> WHAT THE TASK ASKS:
Each entry below is to be transcribed exactly.

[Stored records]
=== Begin Enclosure ===

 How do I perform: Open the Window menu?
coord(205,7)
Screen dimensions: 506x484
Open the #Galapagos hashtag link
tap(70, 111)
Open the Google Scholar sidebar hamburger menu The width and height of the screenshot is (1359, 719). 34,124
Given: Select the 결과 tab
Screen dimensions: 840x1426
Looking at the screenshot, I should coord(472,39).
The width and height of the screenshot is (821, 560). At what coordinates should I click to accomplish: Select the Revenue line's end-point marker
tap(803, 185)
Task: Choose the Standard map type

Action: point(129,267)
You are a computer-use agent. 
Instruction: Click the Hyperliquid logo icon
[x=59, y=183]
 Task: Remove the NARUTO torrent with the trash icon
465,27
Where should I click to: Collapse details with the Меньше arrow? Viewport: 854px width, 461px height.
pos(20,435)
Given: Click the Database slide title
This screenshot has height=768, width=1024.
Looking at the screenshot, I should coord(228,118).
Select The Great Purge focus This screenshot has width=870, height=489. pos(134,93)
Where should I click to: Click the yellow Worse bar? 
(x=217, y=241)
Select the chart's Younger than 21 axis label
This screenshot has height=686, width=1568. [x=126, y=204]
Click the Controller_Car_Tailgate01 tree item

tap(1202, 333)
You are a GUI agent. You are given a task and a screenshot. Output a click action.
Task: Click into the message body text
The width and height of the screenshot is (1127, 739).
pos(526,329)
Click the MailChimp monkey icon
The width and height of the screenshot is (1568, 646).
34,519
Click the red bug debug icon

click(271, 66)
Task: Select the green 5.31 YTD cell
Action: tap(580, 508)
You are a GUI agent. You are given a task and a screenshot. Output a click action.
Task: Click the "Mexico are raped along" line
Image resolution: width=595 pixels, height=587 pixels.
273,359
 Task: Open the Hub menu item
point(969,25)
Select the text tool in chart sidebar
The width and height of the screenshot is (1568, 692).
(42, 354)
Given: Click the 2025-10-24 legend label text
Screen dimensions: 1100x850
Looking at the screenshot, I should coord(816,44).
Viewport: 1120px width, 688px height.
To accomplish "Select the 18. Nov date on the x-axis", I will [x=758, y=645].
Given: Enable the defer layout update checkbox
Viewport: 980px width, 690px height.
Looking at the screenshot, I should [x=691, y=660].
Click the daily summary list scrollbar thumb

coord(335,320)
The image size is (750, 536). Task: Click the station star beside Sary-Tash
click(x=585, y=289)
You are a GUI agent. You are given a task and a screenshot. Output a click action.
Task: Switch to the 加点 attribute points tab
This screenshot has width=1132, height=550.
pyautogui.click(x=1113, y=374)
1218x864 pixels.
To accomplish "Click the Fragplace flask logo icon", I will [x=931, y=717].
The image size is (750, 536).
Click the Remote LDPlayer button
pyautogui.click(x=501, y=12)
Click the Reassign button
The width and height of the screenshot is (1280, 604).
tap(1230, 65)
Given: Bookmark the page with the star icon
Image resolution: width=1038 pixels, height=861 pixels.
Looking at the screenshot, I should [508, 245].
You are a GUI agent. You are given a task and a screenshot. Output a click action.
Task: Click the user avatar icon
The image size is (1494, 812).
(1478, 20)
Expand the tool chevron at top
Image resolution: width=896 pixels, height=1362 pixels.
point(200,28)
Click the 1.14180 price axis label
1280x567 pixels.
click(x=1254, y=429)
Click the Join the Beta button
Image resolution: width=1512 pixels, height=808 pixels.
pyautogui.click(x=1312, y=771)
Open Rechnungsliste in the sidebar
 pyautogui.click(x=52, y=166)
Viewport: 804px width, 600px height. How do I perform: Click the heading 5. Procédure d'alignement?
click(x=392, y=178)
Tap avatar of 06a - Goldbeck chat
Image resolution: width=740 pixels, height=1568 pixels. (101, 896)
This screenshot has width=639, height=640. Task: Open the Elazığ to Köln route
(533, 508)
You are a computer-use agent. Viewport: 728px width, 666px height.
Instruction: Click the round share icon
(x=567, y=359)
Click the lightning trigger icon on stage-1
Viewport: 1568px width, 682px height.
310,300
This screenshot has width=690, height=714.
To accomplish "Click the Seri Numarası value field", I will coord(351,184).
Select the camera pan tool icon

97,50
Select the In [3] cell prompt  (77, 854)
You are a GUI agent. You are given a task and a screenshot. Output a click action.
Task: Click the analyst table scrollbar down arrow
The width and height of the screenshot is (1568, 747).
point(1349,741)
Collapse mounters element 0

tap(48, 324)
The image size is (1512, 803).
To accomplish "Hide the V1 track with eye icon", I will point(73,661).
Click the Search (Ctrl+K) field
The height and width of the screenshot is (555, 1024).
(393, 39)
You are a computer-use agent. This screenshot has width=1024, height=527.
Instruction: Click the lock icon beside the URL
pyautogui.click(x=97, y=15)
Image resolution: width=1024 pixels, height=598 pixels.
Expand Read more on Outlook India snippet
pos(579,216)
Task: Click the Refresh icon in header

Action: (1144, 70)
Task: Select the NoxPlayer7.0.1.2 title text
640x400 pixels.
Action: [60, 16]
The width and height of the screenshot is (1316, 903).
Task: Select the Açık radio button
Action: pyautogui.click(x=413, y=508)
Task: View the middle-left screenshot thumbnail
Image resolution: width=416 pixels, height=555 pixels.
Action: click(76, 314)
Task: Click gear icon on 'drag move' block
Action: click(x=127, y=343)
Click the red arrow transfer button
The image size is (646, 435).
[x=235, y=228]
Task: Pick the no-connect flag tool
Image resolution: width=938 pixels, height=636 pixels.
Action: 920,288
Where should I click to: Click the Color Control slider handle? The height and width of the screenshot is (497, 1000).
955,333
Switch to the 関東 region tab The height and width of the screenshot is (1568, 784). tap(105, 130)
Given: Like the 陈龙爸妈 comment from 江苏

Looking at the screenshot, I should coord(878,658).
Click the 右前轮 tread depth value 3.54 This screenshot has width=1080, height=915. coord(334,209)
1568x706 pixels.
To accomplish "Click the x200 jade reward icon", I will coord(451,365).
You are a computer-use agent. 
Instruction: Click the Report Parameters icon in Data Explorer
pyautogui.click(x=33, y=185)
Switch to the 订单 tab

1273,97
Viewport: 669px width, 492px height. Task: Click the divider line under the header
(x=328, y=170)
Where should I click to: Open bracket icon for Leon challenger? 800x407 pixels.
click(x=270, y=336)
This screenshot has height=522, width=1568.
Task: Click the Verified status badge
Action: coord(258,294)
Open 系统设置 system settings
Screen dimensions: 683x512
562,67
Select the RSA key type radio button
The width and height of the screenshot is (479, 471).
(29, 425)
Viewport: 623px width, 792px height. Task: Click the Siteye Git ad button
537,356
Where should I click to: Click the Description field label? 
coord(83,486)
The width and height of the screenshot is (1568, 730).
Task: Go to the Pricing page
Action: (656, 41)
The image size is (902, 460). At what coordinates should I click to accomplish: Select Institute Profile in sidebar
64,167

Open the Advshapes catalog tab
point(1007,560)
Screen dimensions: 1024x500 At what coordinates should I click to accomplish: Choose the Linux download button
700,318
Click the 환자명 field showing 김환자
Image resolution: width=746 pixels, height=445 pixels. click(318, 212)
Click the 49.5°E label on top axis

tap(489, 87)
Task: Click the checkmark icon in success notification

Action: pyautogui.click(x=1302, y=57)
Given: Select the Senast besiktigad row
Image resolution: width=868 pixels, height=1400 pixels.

=== End Enclosure ===

> OUTPUT OF THE EXERCISE:
 How do I perform: Open the Window menu?
coord(205,7)
Screen dimensions: 506x484
Open the #Galapagos hashtag link
tap(70, 111)
Open the Google Scholar sidebar hamburger menu The width and height of the screenshot is (1359, 719). 34,124
Given: Select the 결과 tab
Screen dimensions: 840x1426
Looking at the screenshot, I should coord(472,39).
The width and height of the screenshot is (821, 560). At what coordinates should I click to accomplish: Select the Revenue line's end-point marker
tap(803, 185)
Task: Choose the Standard map type

Action: point(129,267)
You are a computer-use agent. 
Instruction: Click the Hyperliquid logo icon
[x=59, y=183]
 Task: Remove the NARUTO torrent with the trash icon
465,27
Where should I click to: Collapse details with the Меньше arrow? Viewport: 854px width, 461px height.
pos(20,435)
Given: Click the Database slide title
This screenshot has height=768, width=1024.
Looking at the screenshot, I should coord(228,118).
Select The Great Purge focus This screenshot has width=870, height=489. pos(134,93)
Where should I click to: Click the yellow Worse bar? 
(x=217, y=241)
Select the chart's Younger than 21 axis label
This screenshot has height=686, width=1568. [x=126, y=204]
Click the Controller_Car_Tailgate01 tree item

tap(1202, 333)
You are a GUI agent. You are given a task and a screenshot. Output a click action.
Task: Click into the message body text
The width and height of the screenshot is (1127, 739).
pos(526,329)
Click the MailChimp monkey icon
The width and height of the screenshot is (1568, 646).
34,519
Click the red bug debug icon

click(271, 66)
Task: Select the green 5.31 YTD cell
Action: tap(580, 508)
You are a GUI agent. You are given a task and a screenshot. Output a click action.
Task: Click the "Mexico are raped along" line
Image resolution: width=595 pixels, height=587 pixels.
273,359
 Task: Open the Hub menu item
point(969,25)
Select the text tool in chart sidebar
The width and height of the screenshot is (1568, 692).
(42, 354)
Given: Click the 2025-10-24 legend label text
Screen dimensions: 1100x850
Looking at the screenshot, I should coord(816,44).
Viewport: 1120px width, 688px height.
To accomplish "Select the 18. Nov date on the x-axis", I will [x=758, y=645].
Given: Enable the defer layout update checkbox
Viewport: 980px width, 690px height.
Looking at the screenshot, I should [x=691, y=660].
Click the daily summary list scrollbar thumb

coord(335,320)
The image size is (750, 536). Task: Click the station star beside Sary-Tash
click(x=585, y=289)
You are a GUI agent. You are given a task and a screenshot. Output a click action.
Task: Switch to the 加点 attribute points tab
This screenshot has width=1132, height=550.
pyautogui.click(x=1113, y=374)
1218x864 pixels.
To accomplish "Click the Fragplace flask logo icon", I will [x=931, y=717].
The image size is (750, 536).
Click the Remote LDPlayer button
pyautogui.click(x=501, y=12)
Click the Reassign button
The width and height of the screenshot is (1280, 604).
tap(1230, 65)
Given: Bookmark the page with the star icon
Image resolution: width=1038 pixels, height=861 pixels.
Looking at the screenshot, I should [508, 245].
You are a GUI agent. You are given a task and a screenshot. Output a click action.
Task: Click the user avatar icon
The image size is (1494, 812).
(1478, 20)
Expand the tool chevron at top
Image resolution: width=896 pixels, height=1362 pixels.
point(200,28)
Click the 1.14180 price axis label
1280x567 pixels.
click(x=1254, y=429)
Click the Join the Beta button
Image resolution: width=1512 pixels, height=808 pixels.
pyautogui.click(x=1312, y=771)
Open Rechnungsliste in the sidebar
 pyautogui.click(x=52, y=166)
Viewport: 804px width, 600px height. How do I perform: Click the heading 5. Procédure d'alignement?
click(x=392, y=178)
Tap avatar of 06a - Goldbeck chat
Image resolution: width=740 pixels, height=1568 pixels. (101, 896)
This screenshot has width=639, height=640. Task: Open the Elazığ to Köln route
(533, 508)
You are a computer-use agent. Viewport: 728px width, 666px height.
Instruction: Click the round share icon
(x=567, y=359)
Click the lightning trigger icon on stage-1
Viewport: 1568px width, 682px height.
310,300
This screenshot has width=690, height=714.
To accomplish "Click the Seri Numarası value field", I will coord(351,184).
Select the camera pan tool icon

97,50
Select the In [3] cell prompt  (77, 854)
You are a GUI agent. You are given a task and a screenshot. Output a click action.
Task: Click the analyst table scrollbar down arrow
The width and height of the screenshot is (1568, 747).
point(1349,741)
Collapse mounters element 0

tap(48, 324)
The image size is (1512, 803).
To accomplish "Hide the V1 track with eye icon", I will point(73,661).
Click the Search (Ctrl+K) field
The height and width of the screenshot is (555, 1024).
(393, 39)
You are a computer-use agent. This screenshot has width=1024, height=527.
Instruction: Click the lock icon beside the URL
pyautogui.click(x=97, y=15)
Image resolution: width=1024 pixels, height=598 pixels.
Expand Read more on Outlook India snippet
pos(579,216)
Task: Click the Refresh icon in header

Action: (1144, 70)
Task: Select the NoxPlayer7.0.1.2 title text
640x400 pixels.
Action: [60, 16]
The width and height of the screenshot is (1316, 903).
Task: Select the Açık radio button
Action: pyautogui.click(x=413, y=508)
Task: View the middle-left screenshot thumbnail
Image resolution: width=416 pixels, height=555 pixels.
Action: click(76, 314)
Task: Click gear icon on 'drag move' block
Action: click(x=127, y=343)
Click the red arrow transfer button
The image size is (646, 435).
[x=235, y=228]
Task: Pick the no-connect flag tool
Image resolution: width=938 pixels, height=636 pixels.
Action: 920,288
Where should I click to: Click the Color Control slider handle? The height and width of the screenshot is (497, 1000).
955,333
Switch to the 関東 region tab The height and width of the screenshot is (1568, 784). tap(105, 130)
Given: Like the 陈龙爸妈 comment from 江苏

Looking at the screenshot, I should coord(878,658).
Click the 右前轮 tread depth value 3.54 This screenshot has width=1080, height=915. coord(334,209)
1568x706 pixels.
To accomplish "Click the x200 jade reward icon", I will coord(451,365).
You are a computer-use agent. 
Instruction: Click the Report Parameters icon in Data Explorer
pyautogui.click(x=33, y=185)
Switch to the 订单 tab

1273,97
Viewport: 669px width, 492px height. Task: Click the divider line under the header
(x=328, y=170)
Where should I click to: Open bracket icon for Leon challenger? 800x407 pixels.
click(x=270, y=336)
This screenshot has height=522, width=1568.
Task: Click the Verified status badge
Action: coord(258,294)
Open 系统设置 system settings
Screen dimensions: 683x512
562,67
Select the RSA key type radio button
The width and height of the screenshot is (479, 471).
(29, 425)
Viewport: 623px width, 792px height. Task: Click the Siteye Git ad button
537,356
Where should I click to: Click the Description field label? 
coord(83,486)
The width and height of the screenshot is (1568, 730).
Task: Go to the Pricing page
Action: (656, 41)
The image size is (902, 460). At what coordinates should I click to accomplish: Select Institute Profile in sidebar
64,167

Open the Advshapes catalog tab
point(1007,560)
Screen dimensions: 1024x500 At what coordinates should I click to accomplish: Choose the Linux download button
700,318
Click the 환자명 field showing 김환자
Image resolution: width=746 pixels, height=445 pixels. click(318, 212)
Click the 49.5°E label on top axis

tap(489, 87)
Task: Click the checkmark icon in success notification

Action: pyautogui.click(x=1302, y=57)
Given: Select the Senast besiktigad row
Image resolution: width=868 pixels, height=1400 pixels.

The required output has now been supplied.